What to work on ▸ Could you repeat all of the records below, substituting "screen-control agent" for every "computer-use agent" and leaving everything else unchanged?

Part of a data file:
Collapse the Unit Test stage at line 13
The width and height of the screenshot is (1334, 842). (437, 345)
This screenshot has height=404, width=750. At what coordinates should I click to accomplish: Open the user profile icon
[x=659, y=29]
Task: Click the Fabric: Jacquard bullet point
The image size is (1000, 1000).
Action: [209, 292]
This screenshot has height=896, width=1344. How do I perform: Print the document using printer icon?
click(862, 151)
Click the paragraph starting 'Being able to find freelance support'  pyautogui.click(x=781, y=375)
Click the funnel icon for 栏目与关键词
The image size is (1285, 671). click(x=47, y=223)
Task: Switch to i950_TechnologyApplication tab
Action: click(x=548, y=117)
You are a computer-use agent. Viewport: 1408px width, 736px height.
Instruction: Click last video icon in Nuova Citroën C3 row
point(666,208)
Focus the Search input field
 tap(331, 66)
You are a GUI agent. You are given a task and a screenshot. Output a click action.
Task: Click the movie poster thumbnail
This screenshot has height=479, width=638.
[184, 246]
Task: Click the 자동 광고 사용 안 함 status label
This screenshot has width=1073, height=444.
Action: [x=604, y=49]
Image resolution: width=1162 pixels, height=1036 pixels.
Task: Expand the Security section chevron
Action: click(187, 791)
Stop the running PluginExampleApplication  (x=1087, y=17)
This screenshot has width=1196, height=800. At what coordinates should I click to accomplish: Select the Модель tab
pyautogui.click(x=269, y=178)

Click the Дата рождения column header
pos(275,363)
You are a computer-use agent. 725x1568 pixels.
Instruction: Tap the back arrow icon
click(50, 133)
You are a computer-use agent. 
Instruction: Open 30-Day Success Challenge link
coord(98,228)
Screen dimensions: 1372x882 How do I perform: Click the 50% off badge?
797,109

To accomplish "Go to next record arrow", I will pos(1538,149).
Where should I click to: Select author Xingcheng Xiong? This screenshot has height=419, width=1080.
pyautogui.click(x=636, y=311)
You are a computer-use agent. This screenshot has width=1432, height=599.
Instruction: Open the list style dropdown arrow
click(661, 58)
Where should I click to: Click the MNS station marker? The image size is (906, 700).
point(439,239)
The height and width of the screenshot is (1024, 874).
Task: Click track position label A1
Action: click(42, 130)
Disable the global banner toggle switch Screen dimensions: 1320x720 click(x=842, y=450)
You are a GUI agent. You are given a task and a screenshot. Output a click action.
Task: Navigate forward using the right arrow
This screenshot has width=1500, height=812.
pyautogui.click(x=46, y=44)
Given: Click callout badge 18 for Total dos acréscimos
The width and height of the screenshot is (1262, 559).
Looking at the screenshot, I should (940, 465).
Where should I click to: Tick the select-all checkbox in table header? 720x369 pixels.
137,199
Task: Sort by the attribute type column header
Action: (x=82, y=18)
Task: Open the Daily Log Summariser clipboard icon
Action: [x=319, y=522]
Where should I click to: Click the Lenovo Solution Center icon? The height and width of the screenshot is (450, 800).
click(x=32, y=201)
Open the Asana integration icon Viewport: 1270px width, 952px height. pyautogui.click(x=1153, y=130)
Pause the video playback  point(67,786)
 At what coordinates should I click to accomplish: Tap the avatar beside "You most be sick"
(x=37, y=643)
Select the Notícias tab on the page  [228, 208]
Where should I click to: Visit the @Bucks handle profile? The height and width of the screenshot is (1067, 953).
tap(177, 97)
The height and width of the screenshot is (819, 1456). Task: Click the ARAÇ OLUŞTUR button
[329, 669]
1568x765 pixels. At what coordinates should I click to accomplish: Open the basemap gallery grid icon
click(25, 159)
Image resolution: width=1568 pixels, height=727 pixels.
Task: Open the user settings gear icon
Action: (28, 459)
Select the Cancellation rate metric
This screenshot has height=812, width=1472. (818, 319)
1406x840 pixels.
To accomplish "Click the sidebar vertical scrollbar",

Finished exercise ▸
Collapse the Unit Test stage at line 13
The width and height of the screenshot is (1334, 842). (437, 345)
This screenshot has height=404, width=750. At what coordinates should I click to accomplish: Open the user profile icon
[x=659, y=29]
Task: Click the Fabric: Jacquard bullet point
The image size is (1000, 1000).
Action: [209, 292]
This screenshot has height=896, width=1344. How do I perform: Print the document using printer icon?
click(862, 151)
Click the paragraph starting 'Being able to find freelance support'  pyautogui.click(x=781, y=375)
Click the funnel icon for 栏目与关键词
The image size is (1285, 671). click(x=47, y=223)
Task: Switch to i950_TechnologyApplication tab
Action: click(x=548, y=117)
You are a screen-control agent. Viewport: 1408px width, 736px height.
Instruction: Click last video icon in Nuova Citroën C3 row
point(666,208)
Focus the Search input field
 tap(331, 66)
You are a GUI agent. You are given a task and a screenshot. Output a click action.
Task: Click the movie poster thumbnail
This screenshot has height=479, width=638.
[184, 246]
Task: Click the 자동 광고 사용 안 함 status label
This screenshot has width=1073, height=444.
Action: [x=604, y=49]
Image resolution: width=1162 pixels, height=1036 pixels.
Task: Expand the Security section chevron
Action: click(187, 791)
Stop the running PluginExampleApplication  (x=1087, y=17)
This screenshot has width=1196, height=800. At what coordinates should I click to accomplish: Select the Модель tab
pyautogui.click(x=269, y=178)

Click the Дата рождения column header
pos(275,363)
You are a screen-control agent. 725x1568 pixels.
Instruction: Tap the back arrow icon
click(50, 133)
You are a screen-control agent. 
Instruction: Open 30-Day Success Challenge link
coord(98,228)
Screen dimensions: 1372x882 How do I perform: Click the 50% off badge?
797,109

To accomplish "Go to next record arrow", I will pos(1538,149).
Where should I click to: Select author Xingcheng Xiong? This screenshot has height=419, width=1080.
pyautogui.click(x=636, y=311)
You are a screen-control agent. This screenshot has width=1432, height=599.
Instruction: Open the list style dropdown arrow
click(661, 58)
Where should I click to: Click the MNS station marker? The image size is (906, 700).
point(439,239)
The height and width of the screenshot is (1024, 874).
Task: Click track position label A1
Action: click(42, 130)
Disable the global banner toggle switch Screen dimensions: 1320x720 click(x=842, y=450)
You are a GUI agent. You are given a task and a screenshot. Output a click action.
Task: Navigate forward using the right arrow
This screenshot has width=1500, height=812.
pyautogui.click(x=46, y=44)
Given: Click callout badge 18 for Total dos acréscimos
The width and height of the screenshot is (1262, 559).
Looking at the screenshot, I should (940, 465).
Where should I click to: Tick the select-all checkbox in table header? 720x369 pixels.
137,199
Task: Sort by the attribute type column header
Action: (x=82, y=18)
Task: Open the Daily Log Summariser clipboard icon
Action: [x=319, y=522]
Where should I click to: Click the Lenovo Solution Center icon? The height and width of the screenshot is (450, 800).
click(x=32, y=201)
Open the Asana integration icon Viewport: 1270px width, 952px height. pyautogui.click(x=1153, y=130)
Pause the video playback  point(67,786)
 At what coordinates should I click to accomplish: Tap the avatar beside "You most be sick"
(x=37, y=643)
Select the Notícias tab on the page  [228, 208]
Where should I click to: Visit the @Bucks handle profile? The height and width of the screenshot is (1067, 953).
tap(177, 97)
The height and width of the screenshot is (819, 1456). Task: Click the ARAÇ OLUŞTUR button
[329, 669]
1568x765 pixels. At what coordinates should I click to accomplish: Open the basemap gallery grid icon
click(25, 159)
Image resolution: width=1568 pixels, height=727 pixels.
Task: Open the user settings gear icon
Action: (28, 459)
Select the Cancellation rate metric
This screenshot has height=812, width=1472. (818, 319)
1406x840 pixels.
To accomplish "Click the sidebar vertical scrollbar",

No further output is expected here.